Private-sector payroll growth was relatively strong, clocking in at a gain of 877,000 versus 1,022,000 in the month prior. That broke clearly with conditions in the public sector, where payrolls declined by 216,000 on steep job losses in state and local education.
While that single-month gain would typically be an outstanding result, the ranks of the employed are still nearly 11 million below the level a year ago, while the number of unemployed is still more than double its September 2019 level. Neither figure accounts for the population of 4 million who have simply left the workforce over that period. In short, there is still much work to be done to return the jobs market to its pre-pandemic condition.
As the economy gradually eases into a more sustainable pace of growth, the pace of job creation should be expected to continue to slow as well, while remaining positive.
Despite the gains, a growing number of job losses are likely to be permanent, as employers shutter their operations. Over time, new businesses will be created and changes in the structure of the economy itself will create new job and growth opportunities, which may require new and different skills, increasing the need for training and skill development for workers unable to return to their prior roles.
The biggest questions surround the risks to the recovery, the greatest of which far and away remains the potential for a resurgence in COVID-19 as the country heads into the traditional cold and flu season. The pace of new cases is rising across much of the country, and with President Trump now testing positive and concerns rise about a more widespread outbreak in senior government officials or the potential impact on the election, attention to the risk of the disease is unlikely to diminish.
From a positive perspective, the death rates associated with the illness have declined as greater clarity has contributed to improved treatment. Americans have also adjusted to the reality of living amid the presence of COVID-19 and adapting their daily lifestyle in response. Even if we experience a surge, it seems unlikely that the behavioral and policy reaction will be as aggressive as it was earlier this year.

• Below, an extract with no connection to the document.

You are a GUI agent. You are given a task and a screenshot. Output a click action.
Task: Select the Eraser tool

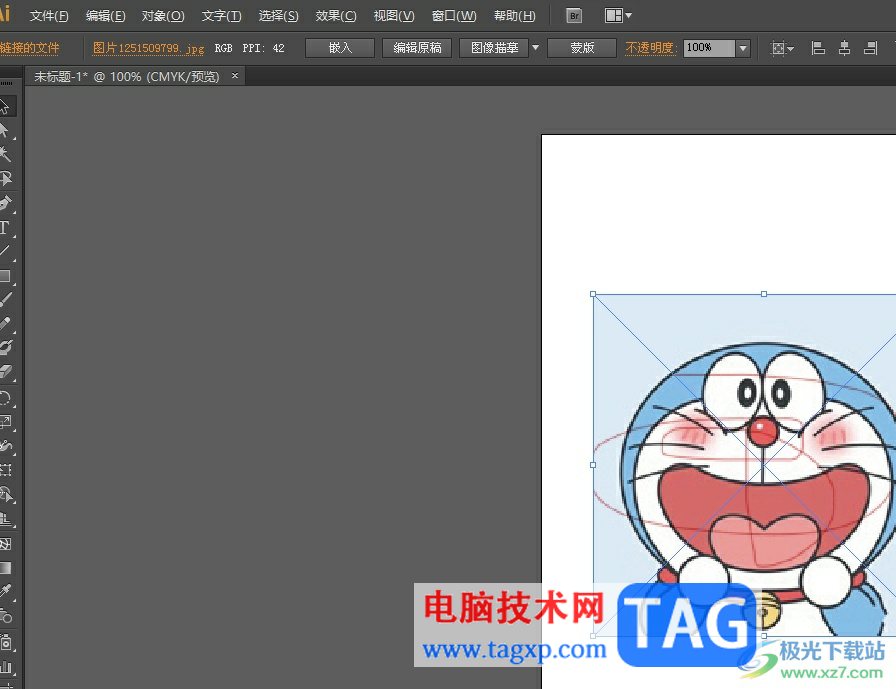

For those still impacted by the economic fallout, the most immediate question surrounds the potential for additional support from policymakers in Washington, D.C. who may or may not be moving closer to a deal. Given the proximity to the November election, negotiations are as likely to be motivated by political angling as they are sound policy or economic need.
Ultimately, the jobs picture reflects a similar refrain – one in which significant progress has been made in a short period of time, but also one in which much more is needed to return conditions to the pre-pandemic norm. The easiest part has been done — getting to the finish line will become an increasingly tougher grind from here.